Tuesday, August 20, 2024

60's Spanish Horror Part One

PYRO...THE THING WITHOUT A FACE
(1964)
Dir - Julio Coll
Overall: MEH

The extramarital thriller Pyro...the Thing Without a Face, (Fuego, Wheel of Fire), was one of a handful of tacky B-movies from producer Sydney W. Pink, several of which were shot in Spain.  This one is no different in that regard, though the two top-billed actors were Americans Barry Sullivan and Martha Hyler.  The first half is an insufferable bore, revolving around Sullivan's guilt over his on-going affair with Hyler.  This is because none of the characters are interesting or sympathetic and they prattle on with each other to such a degree that viewers will long check out before anything promised in the movie's title takes place.  Eventually, the revenge plot takes over, first with Hyler torching her lover's home after he dumps her and then with Sullivan's now burned-up frame getting back at her.
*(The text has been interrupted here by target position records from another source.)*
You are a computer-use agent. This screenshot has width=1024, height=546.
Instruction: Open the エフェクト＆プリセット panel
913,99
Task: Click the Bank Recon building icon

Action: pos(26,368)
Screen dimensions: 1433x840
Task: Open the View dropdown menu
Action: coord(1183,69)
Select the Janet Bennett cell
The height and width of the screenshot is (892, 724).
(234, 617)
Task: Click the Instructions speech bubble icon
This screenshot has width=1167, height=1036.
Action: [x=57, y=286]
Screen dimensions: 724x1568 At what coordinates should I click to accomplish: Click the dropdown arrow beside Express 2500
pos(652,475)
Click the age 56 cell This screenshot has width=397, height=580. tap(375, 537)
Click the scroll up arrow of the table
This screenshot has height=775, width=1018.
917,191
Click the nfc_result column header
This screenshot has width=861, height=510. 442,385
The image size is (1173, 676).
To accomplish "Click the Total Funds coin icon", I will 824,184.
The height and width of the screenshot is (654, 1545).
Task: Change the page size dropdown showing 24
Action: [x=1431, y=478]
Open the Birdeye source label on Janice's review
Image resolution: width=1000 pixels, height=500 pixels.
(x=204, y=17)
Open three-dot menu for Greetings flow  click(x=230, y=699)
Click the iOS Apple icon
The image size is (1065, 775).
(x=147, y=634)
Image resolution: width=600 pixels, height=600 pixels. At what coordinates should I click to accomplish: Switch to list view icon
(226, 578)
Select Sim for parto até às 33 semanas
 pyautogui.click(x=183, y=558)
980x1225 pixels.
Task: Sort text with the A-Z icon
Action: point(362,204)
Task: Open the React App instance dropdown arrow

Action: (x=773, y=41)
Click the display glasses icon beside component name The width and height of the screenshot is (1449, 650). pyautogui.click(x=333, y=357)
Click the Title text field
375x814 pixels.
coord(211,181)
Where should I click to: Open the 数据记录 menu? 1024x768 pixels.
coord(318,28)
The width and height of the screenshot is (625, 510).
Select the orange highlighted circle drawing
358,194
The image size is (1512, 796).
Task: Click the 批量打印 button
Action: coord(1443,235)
Julio Coll's direction is meandering and dull, but Pink's script deserves the brunt of the blame as it fails to properly exploit the plight of its adulteress pyromaniac or its architect-turned-ferris-wheel-repair-man, (?!?).  How three different women become hopelessly in love with Sullivan's moody character is both ridiculous and insulting, but at least the couple of seconds that we get of his melted, fleshy burn make-up at the very end looks nice and ghastly.

LA LLAMADA
(1965)
Dir - Javier Setó
Overall: GOOD

An obscure, supernatural romance that ends up growing increasingly chilling as things progress, La Llamada, (The Sweet Sound of Death), benefits from its minimalist production.  The script by John Davis Hart, Paulino Rodrigo Díaz, and director Javier Setó takes some liberties as far as logic is concerned in order to keep the plot moving, but it also fuses familiar motifs with genuine surprises.  A Spanish answer to Herk Harvey's American independent masterpiece Carnival of Souls, it covers some of the same ground of people questioning their existence from beyond the grave and it even borrows said film's gag of dropping out all of the noise on the soundtrack for a particular scene.  Though it is set in contemporary times, (possibly for budgetary reasons), Setó still manages to make atmospheric use out of cemeteries and a crumbling mansion which recall some of the period Gothic aesthetic that European horror was already indulging in by the mid 1960s.  The movie still cannot avoid some pacing lulls as Emilio Gutiérrez Caba and scream queen Dyanik Zurakowska's destined lovers exchange the same flowery dialog with each other throughout the first act, but the finale delivers the appropriate level of spookiness as well as a fitting plot twist that teases at a psychological undercurrent.
 
SOUND OF HORROR
(1966)
Dir - José Antonio Nieves Conde
Overall: MEH

As the title would dictate, Sound of Horror, (El sonido de la muerte), does in fact contain an impressively sinister sound design.  It arrives whenever an unearthed, invisible dinosaur monster whatever thing attacks a bunch of archeologists who were careless enough to blow up dynamite and not heed a superstitious lady's warnings about fucking around in a cave in order to find some treasure.  A typical tale of people doomed by their own greed then, it features a small crop of bland characters whose names are not even worth remembering, even if scream queens Ingrid Pitt and Soledad Miranda play two of them.  Director José Antonio Nieves Conde was not one to bother with the horror genre and there is little for him to do with it under the confines of Sam X. Abarbanel's stuck-in-the-muck script, which just has everyone boringly talking, getting picked off, and running from a house to the cave until the ninety minute mark.  While it is clearly a detrimental byproduct of the inadequate budget that the deadly creature is left unseen, the film deserves some credit for the howling wind/human screaming noise that it utilizes at regular intervals, which serves as an unnerving substitute for a guy in a rubber suite or some bad puppetry.